Personal information
- Born: January 18, 1944 São Paulo, Brazil
- Died: July 17, 2002 (aged 58) Brasília, Brazil
- Listed height: 199 cm (6 ft 6 in)
- Listed weight: 96 kg (212 lb)

Career information
- Playing career: 1960–1982
- Position: Power forward / center
- Number: 6

Career history
- 1960–1961: Clube Espéria
- 1961–1969: Corinthians
- 1969–1972: Venezia
- 1972: Trianon Clube
- 1972–1973: Sírio
- 1973–1978: Palmeiras
- 1978–1982: São José dos Campos

Career highlights
- 2× South American Club Champion (1964, 1969); 5× Brazilian Champion (1965, 1966, 1969, 1977, 1981); 8× São Paulo State champion (1964–1966, 1968, 1969, 1974, 1980, 1981); FIBA's 50 Greatest Players (1991); FIBA Order of Merit (1994);
- Basketball Hall of Fame
- FIBA Hall of Fame

= Bira Maciel =

Brazilian basketball player (1944–2002)

Ubiratan "Bira" Pereira Maciel, commonly known as Bira Maciel, or simply Bira (January 18, 1944 – July 17, 2002), was a professional basketball player from Brazil.
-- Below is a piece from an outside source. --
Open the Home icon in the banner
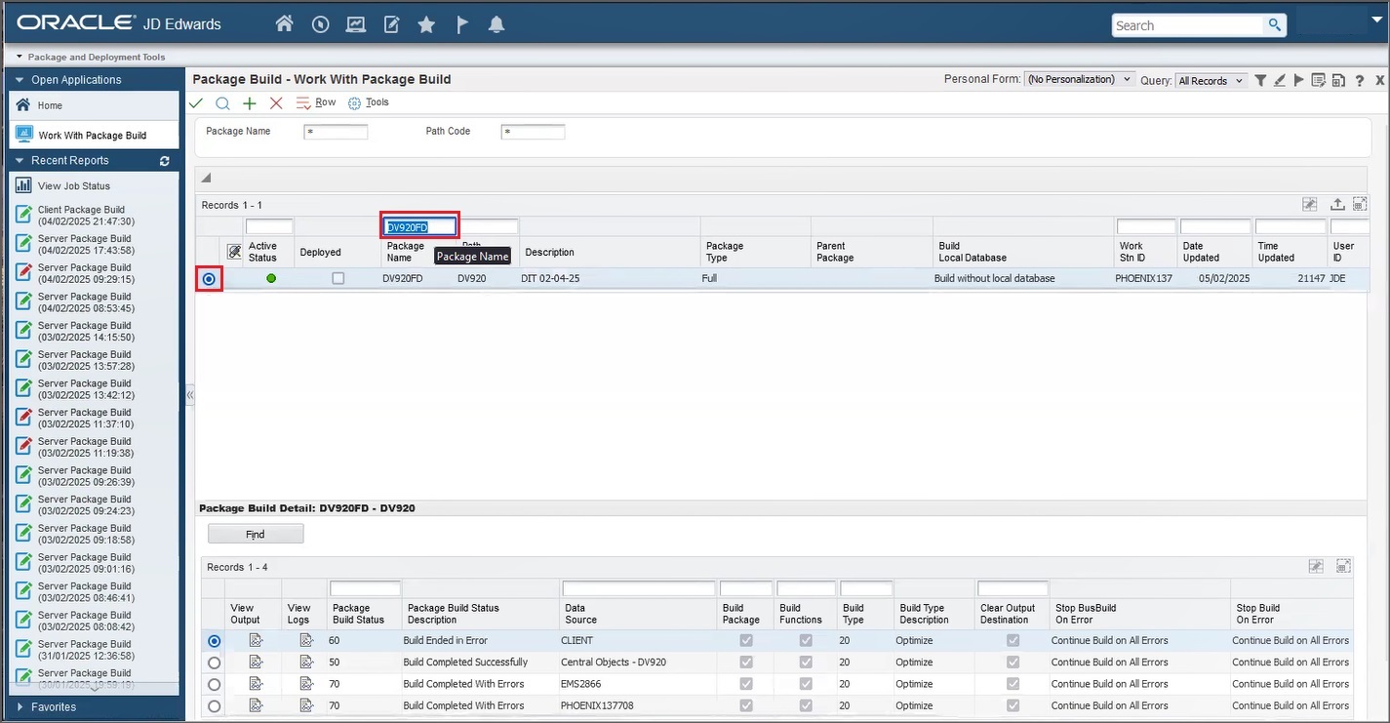The image size is (1390, 723). (x=284, y=24)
He was born in São Paulo, Brazil. At a height of 1.99 m tall, he played at the center position. He is often regarded as the best Brazilian center of all time. He was nicknamed "O Rei" (English: "The King").

==Club career==
Maciel won the top-tier level club league in Brazil, the Brazilian Basketball Championship, 5 times, in the years 1965, 1966, 1969, 1977, and 1981.

==National team career==
With the senior Brazilian national basketball team, Maciel won a total of 8 medals at the Summer Olympic Games, FIBA World Cup, and Pan American Games.
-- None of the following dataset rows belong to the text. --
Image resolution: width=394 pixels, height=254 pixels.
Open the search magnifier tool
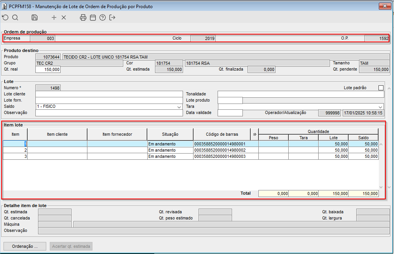click(x=15, y=17)
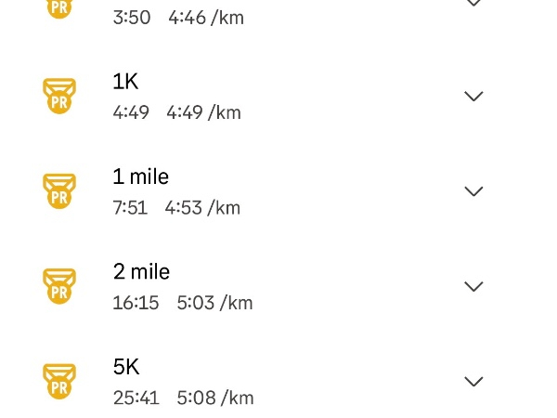Screen dimensions: 557x418
Task: Select the 2 mile title text
Action: coord(141,271)
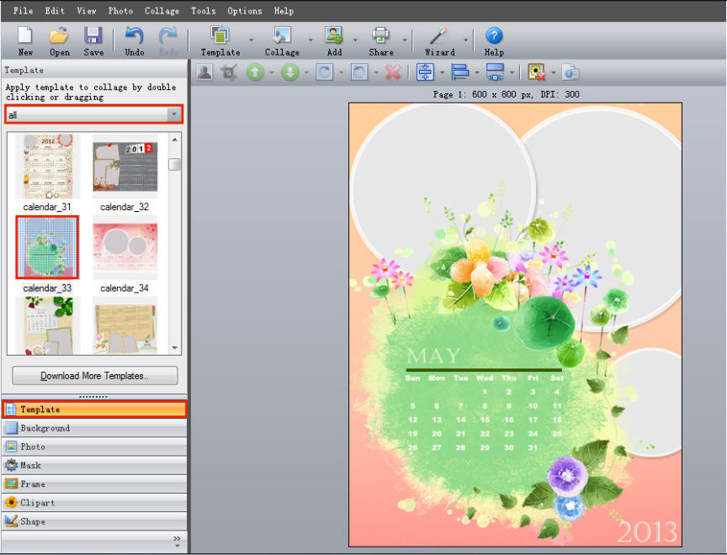Click the template list scrollbar down arrow
Image resolution: width=727 pixels, height=555 pixels.
[x=175, y=347]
Ubiratan Pereira Maciel played at 5 FIBA World Cups: (1963, 1967, 1970, 1974, and 1978). He totaled 41 games played and 474 points scored during those competitions, and he won a gold medal at the 1963 tournament in Brazil.

==Post-playing career==
Maciel was named one of FIBA's 50 Greatest Players in 1991. He was awarded the FIBA Order of Merit in 1994. In 2009, he was inducted into the FIBA Hall of Fame, as a player. On April 5, 2010, Maciel was announced as a member of the 2010 induction class of the Naismith Memorial Basketball Hall of Fame, as a player, and was formally inducted on August 13.